• [WORK TO BE COMPLETED]:
Return all of the records below word for word, leaving out the pictures.

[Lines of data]
----------

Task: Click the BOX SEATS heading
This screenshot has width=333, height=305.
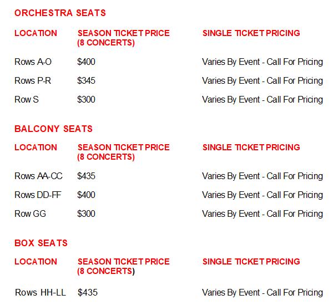Action: (x=41, y=243)
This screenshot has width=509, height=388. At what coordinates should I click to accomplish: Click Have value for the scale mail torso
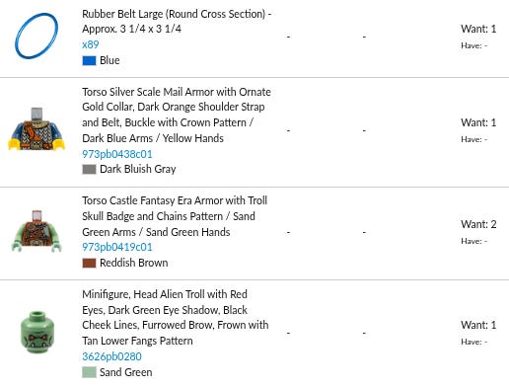pyautogui.click(x=473, y=139)
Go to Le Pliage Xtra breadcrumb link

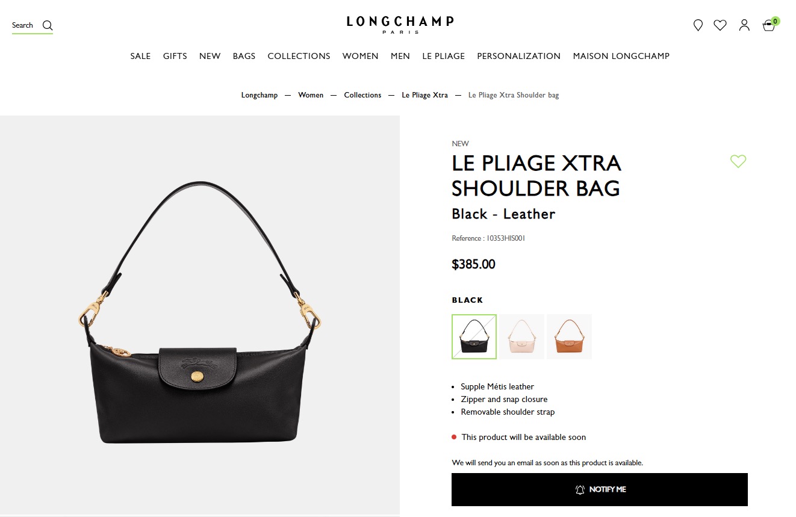click(424, 95)
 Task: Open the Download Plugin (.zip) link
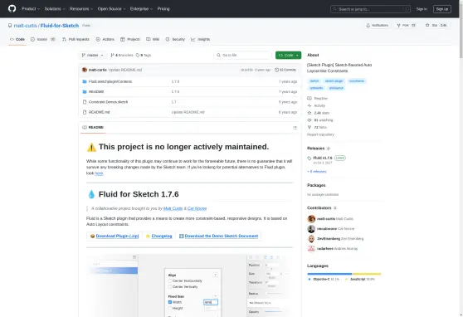[x=117, y=236]
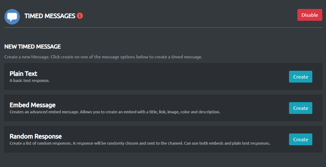326x167 pixels.
Task: Click the horizontal divider under the header
Action: pos(163,28)
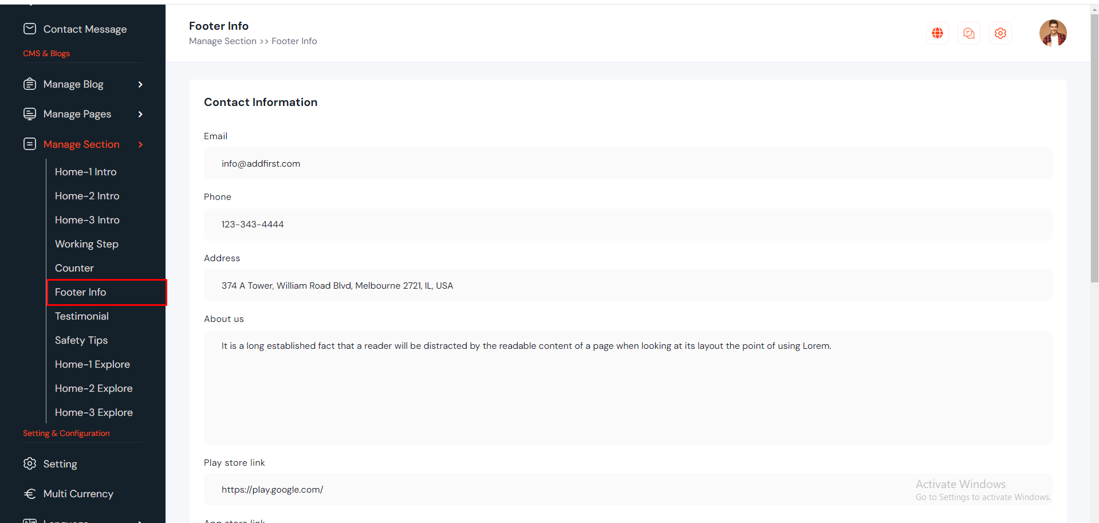Click into the Email input field
The width and height of the screenshot is (1099, 523).
(628, 164)
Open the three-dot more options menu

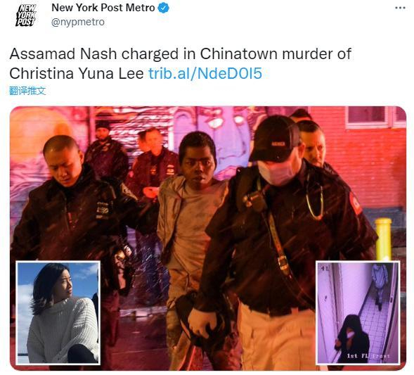point(400,8)
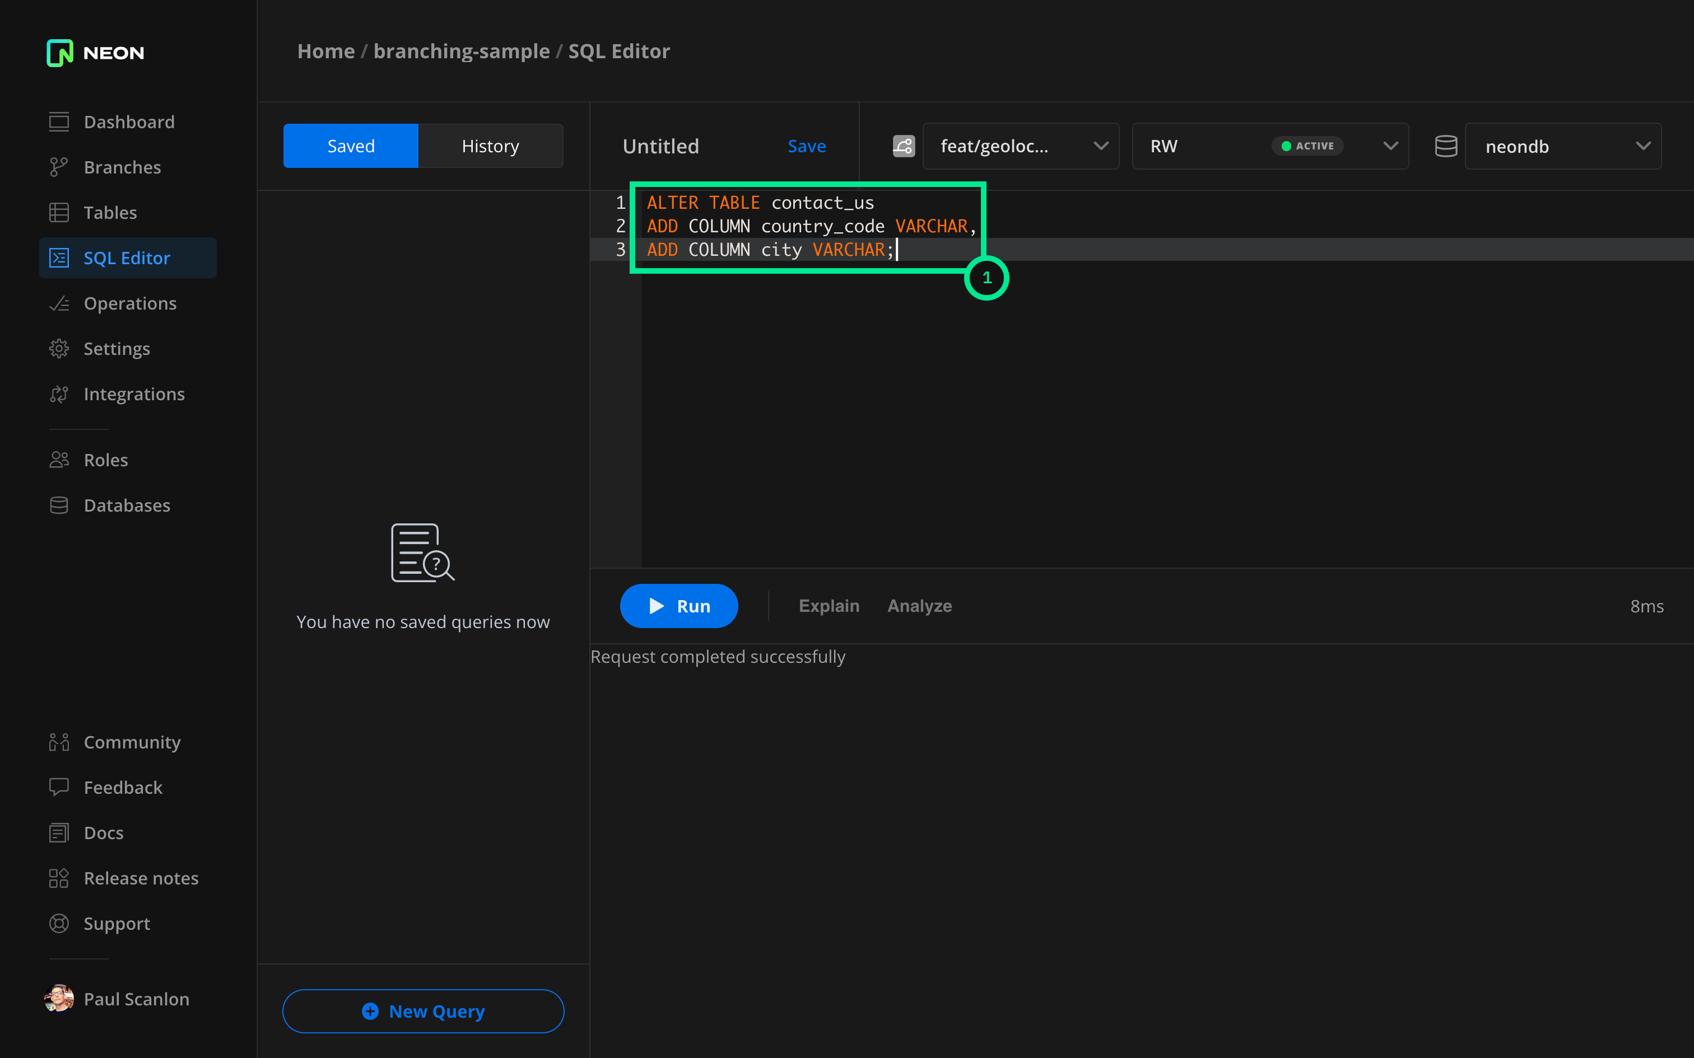Select the Saved tab
Viewport: 1694px width, 1058px height.
pyautogui.click(x=351, y=146)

----------

• [ANSWER FOR THE TASK]:
Task: Click the BOX SEATS heading
This screenshot has width=333, height=305.
Action: (x=41, y=243)
This screenshot has width=509, height=388. At what coordinates should I click to accomplish: Click Have value for the scale mail torso
pyautogui.click(x=473, y=139)
Go to Le Pliage Xtra breadcrumb link

click(424, 95)
 Task: Open the Download Plugin (.zip) link
[x=117, y=236]
326x167 pixels.
Task: Click the horizontal divider under the header
Action: pos(163,28)
Click into the Email input field
The width and height of the screenshot is (1099, 523).
(628, 164)
Open the three-dot more options menu

point(400,8)
Select the Saved tab
Viewport: 1694px width, 1058px height.
pyautogui.click(x=351, y=146)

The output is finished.